The Guardian has a fascinating profile (via Smart Mobs) of the Oklahoma Heart Hospital (known as OK Heart), which has the distinction of being one of the first hospitals in the world to go entirely digital. A central computer connects to bedside screens in each room where patient records can be instantly called up. Consequently, doctors, nurses and pharmacists are always on the same page – the same digital page – greatly reducing the length of patient stays, and minimizing error. Of course, technology alone will not transform medicine – it’s the people that ultimately determine the quality of care – but the case of OK Heart is a compelling one.
There is a practical reason for using technology this aggressively: the longer you stay in hospital for the same treatment, the less chance you have of getting out of it alive. While the average stay for serious heart patients in the US is five days, the OK Heart average is 2.7 days, and falling. Doctors don’t have to chase x-rays and MRI scans, which are in the patient’s record before they get back to their room, and nurses don’t chase the doctor’s notes, which are transcribed remotely as soon as they are dictated.

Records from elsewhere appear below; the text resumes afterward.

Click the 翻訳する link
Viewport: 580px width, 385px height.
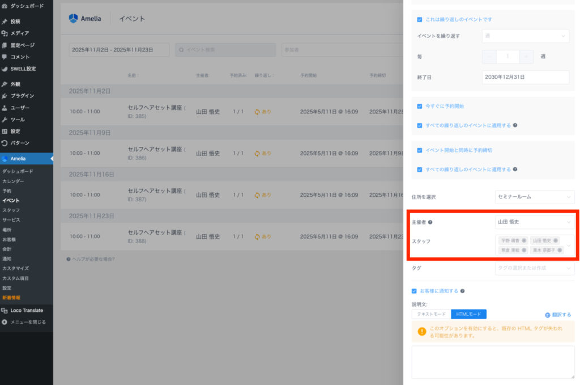[561, 315]
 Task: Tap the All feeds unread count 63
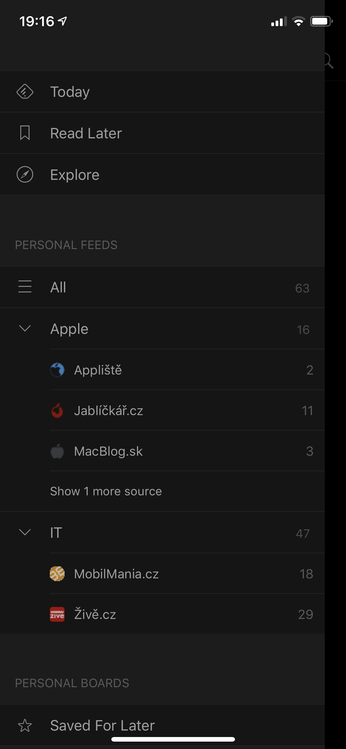click(x=302, y=288)
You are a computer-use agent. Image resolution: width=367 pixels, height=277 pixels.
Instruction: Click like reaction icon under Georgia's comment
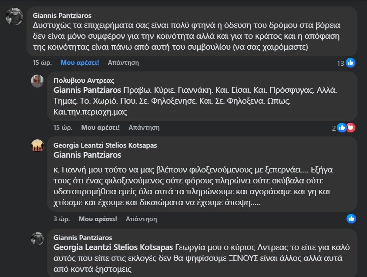pos(351,219)
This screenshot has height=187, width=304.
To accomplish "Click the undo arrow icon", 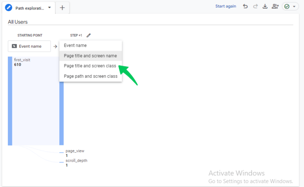I will coord(245,6).

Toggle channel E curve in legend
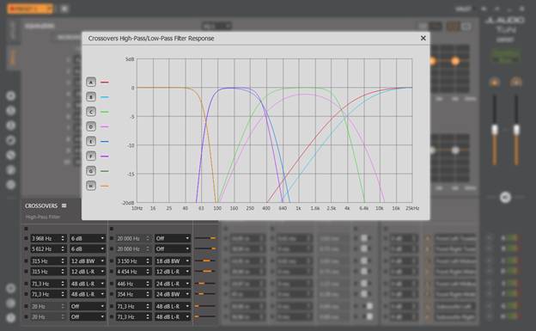[x=90, y=141]
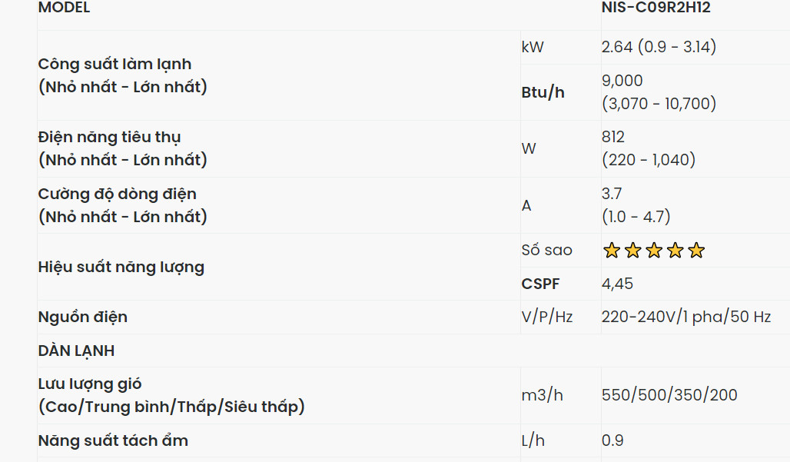The height and width of the screenshot is (462, 790).
Task: Click the Btu/h unit label
Action: (x=543, y=92)
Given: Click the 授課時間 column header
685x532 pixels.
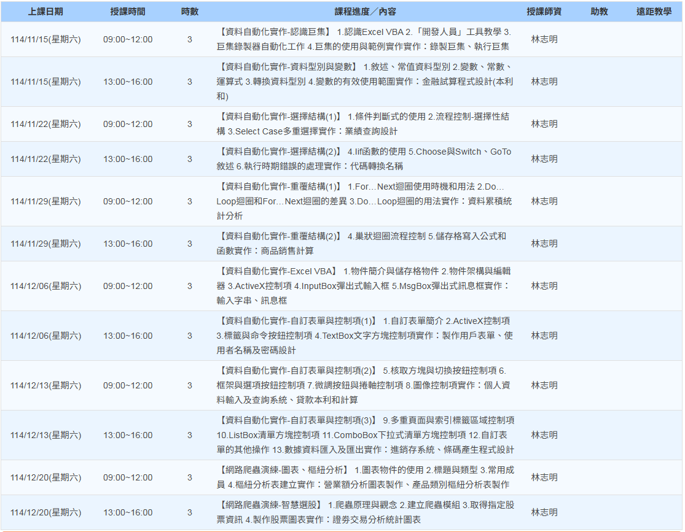Looking at the screenshot, I should pos(128,12).
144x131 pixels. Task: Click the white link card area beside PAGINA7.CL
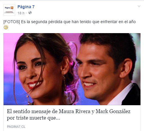click(x=82, y=127)
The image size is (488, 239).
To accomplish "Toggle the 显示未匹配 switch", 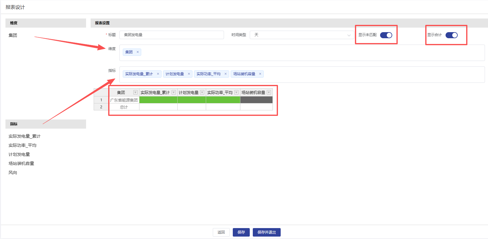I will tap(386, 35).
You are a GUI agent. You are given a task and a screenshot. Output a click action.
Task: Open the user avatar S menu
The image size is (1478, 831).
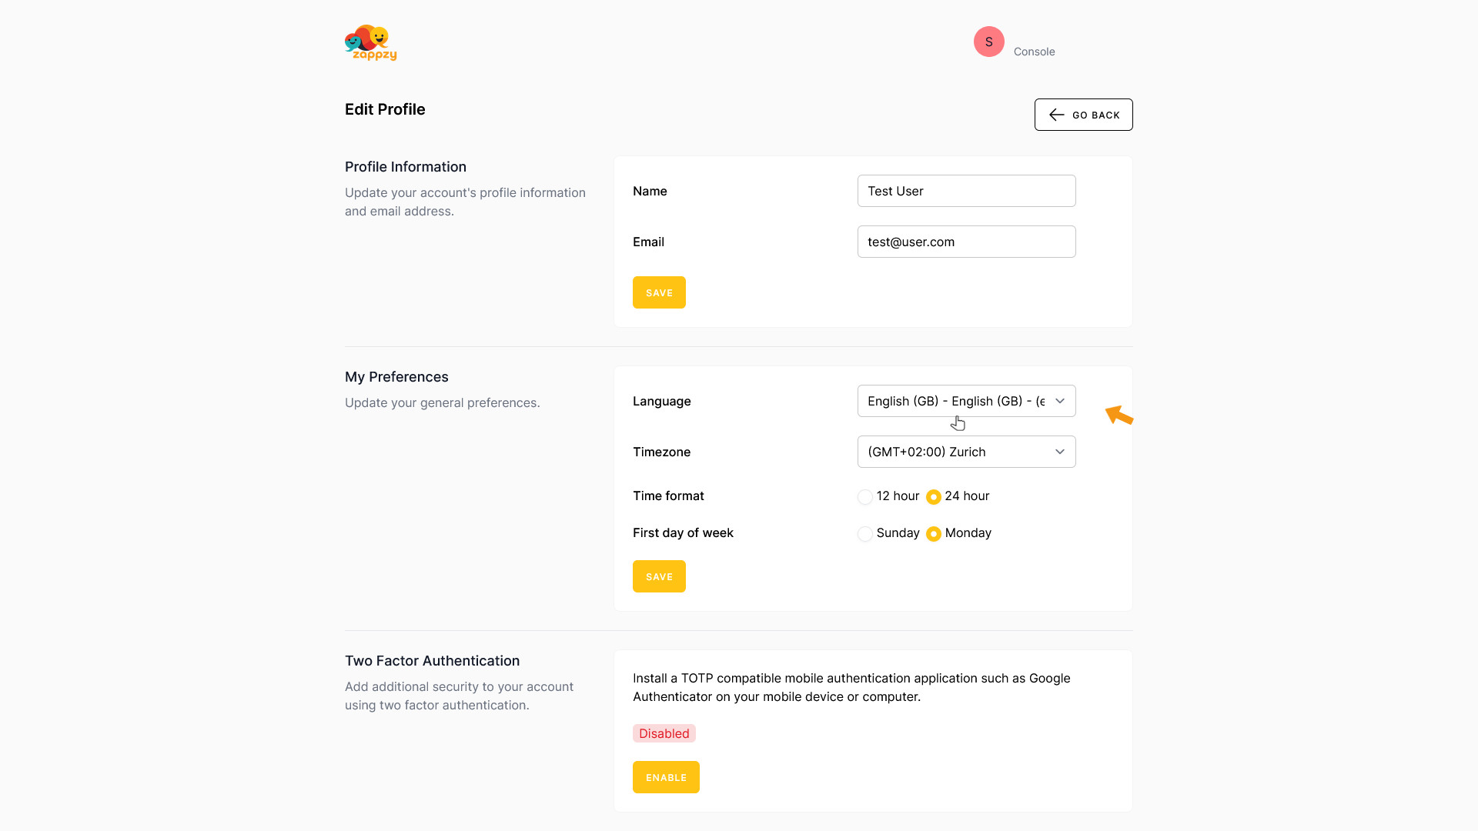(988, 42)
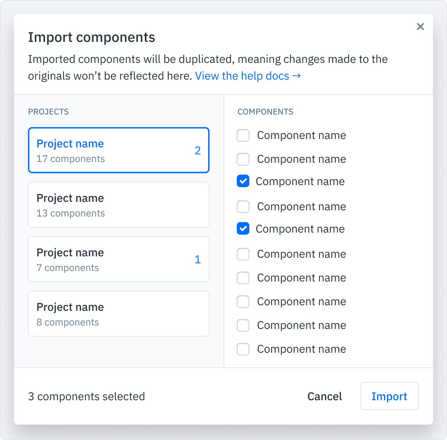
Task: Check the last component checkbox in the list
Action: [x=243, y=349]
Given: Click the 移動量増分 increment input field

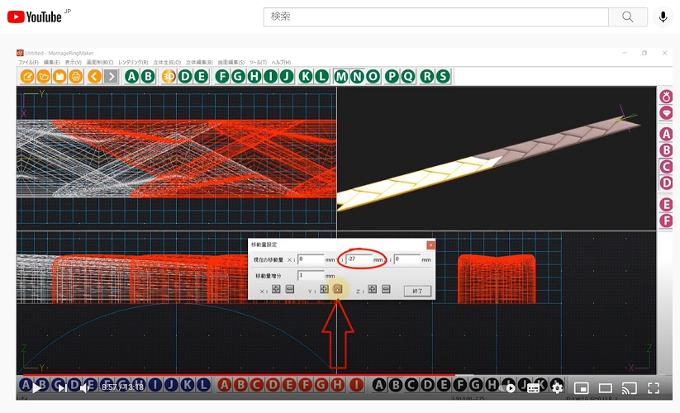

It is a dramatic transformation in working practices: at the Indiana Heart Hospital, a digital hospital that runs along similar lines, internal research shows a reduction of 85% in medication errors, avoidable delays down by 65% and reductions in the cost of updating records by 45% compared with paper-based hospitals. Doctors also cut the time they spend updating records by a third.
It’s also worth visiting OK Heart’s website, where you can a watch a fascinating June webcast of surgeons at work on an Endovascular Abdominal Aortic Aneurysm. The surgeons talk the viewer through the procedure, while diagrams appear to the right for clarification. It’s a highly informative program and suggests how much the medical sciences will benefit when digital textbooks can bring the operating theater directly to the student.